--- PAGE EXCERPT ---
○ ○ ○

Newsgroups: rec.puzzles
From: hoey@AIC.NRL.Navy.Mil (Dan Hoey)
Date: 4 Aug 92 12:39:34 GMT
Subject: sod.! (was a series problem and answer)

In response to the series question

>> >3 6 9 27 ?

dwr2...@zeus.tamu.edu (Dave Ring) gave:

>> 3^3^3, whatever that means.

explaining

> the first term '3' is a little ambiguous, but is reasonable.

I have to take exception to that:  One of the rules of the sequence of
arithmetic operations is that

  op[k](n,n)=op[k+1](n,2)

so whatever op[0] is that comes before op[1]="+", it must satisfy
op[0](3,3)=3+2=5, not 3.  Otherwise, I have to grant that Dave made
a valiant try at providing interesting answers to a couple of pretty
mediocre puzzles (and if ``there are no bad questions'' then the
``good'' questions that are bad puzzles belong in rec.questions, not
here.  (No, it doesn't exist.  BFD, CFD.))

○ ○ ○

--- SUPPLIED RECORDS ---
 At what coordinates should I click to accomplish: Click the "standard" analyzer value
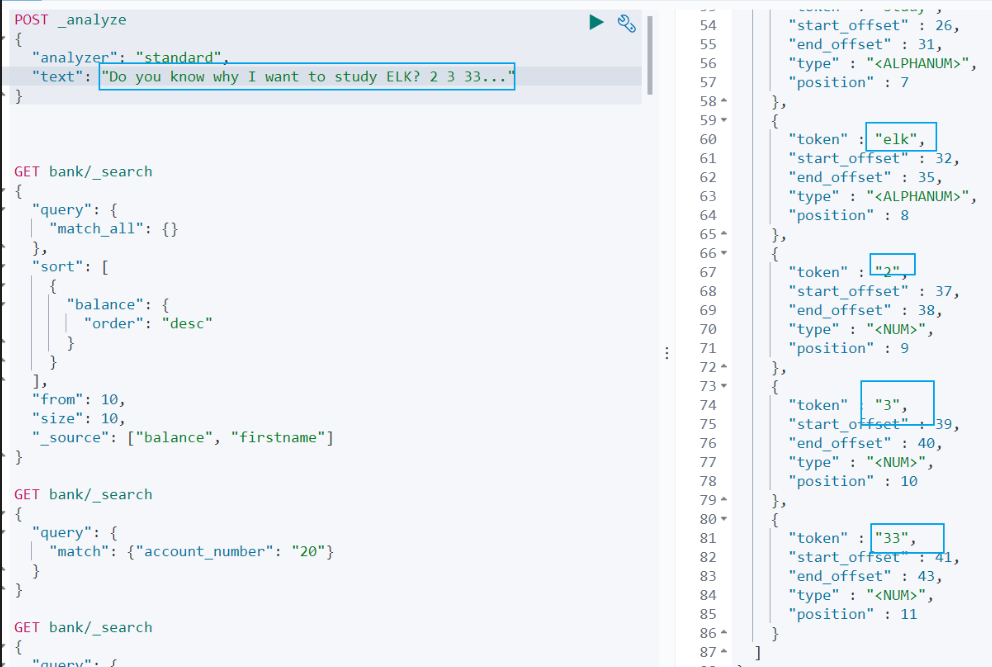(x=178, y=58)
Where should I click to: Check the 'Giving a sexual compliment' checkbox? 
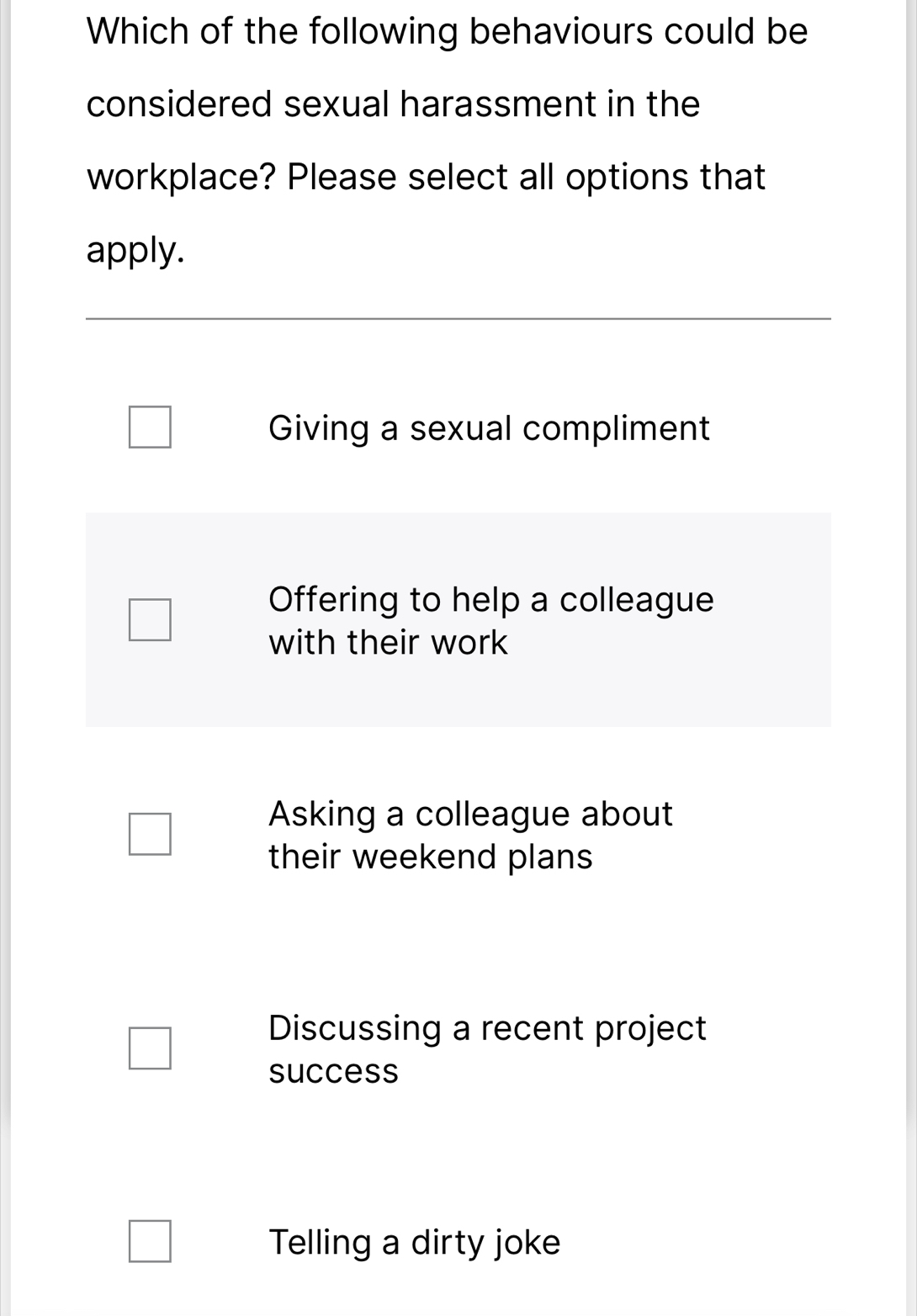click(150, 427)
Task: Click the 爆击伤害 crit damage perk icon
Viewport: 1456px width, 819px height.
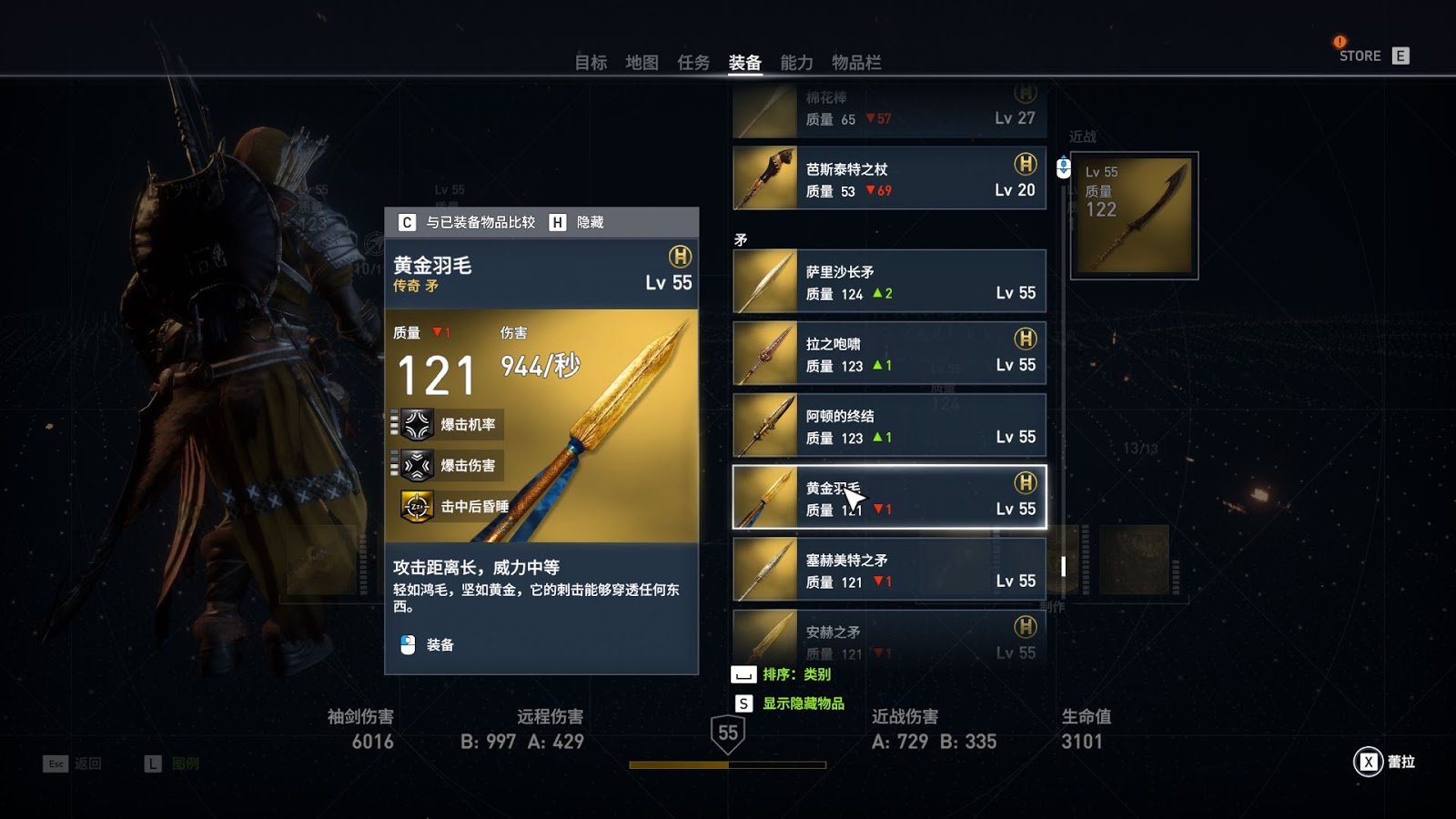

○ ○ ○

--- JOBS ---
1. Repeat word for word the part of the rec.puzzles post on the number series that opens with the words containing "Newsgroups: rec.puzzles" and closes with "whatever that means.".
2. Continue the rec.puzzles post on the number series, starting right after its final line.

--- ANSWERS TO THE EXERCISES ---
1.
Newsgroups: rec.puzzles
From: hoey@AIC.NRL.Navy.Mil (Dan Hoey)
Date: 4 Aug 92 12:39:34 GMT
Subject: sod.! (was a series problem and answer)

In response to the series question

>> >3 6 9 27 ?

dwr2...@zeus.tamu.edu (Dave Ring) gave:

>> 3^3^3, whatever that means.

2.
Series puzzles are generally pretty lousy, partly because they are so
ambiguous (and for all the people who have asked for the ``simple''
rule I have yet to see a proof of optimum simplicity, or even a decent
attempt to frame a useful measure) and partly because they are usually
followed by a couple of dozen reposts of the audioactive sequence
(series.07 in the FAQ).  But this problem, before it was melted down
into a series puzzle, was actually about a fairly interesting
function, sod.!, where sod.!(n) is the sum of the digits of n!.

So tell me, for how many pairs n > m+1 is sod.!(n) = sod.!(m), or if
infinite, how big can n-m get, or if infinite, how big can n/m get?
Are there any interesting results beyond the fact that for n>5,
9|sod.!(n)?  Is there even a proof that sod.!(n)>9 whenever n>8?

I wish this were a better puzzle, but it's probably just some
questions.  I hope at least they are not quite so trivial, ambiguous,
and trite as the other ones I saw today.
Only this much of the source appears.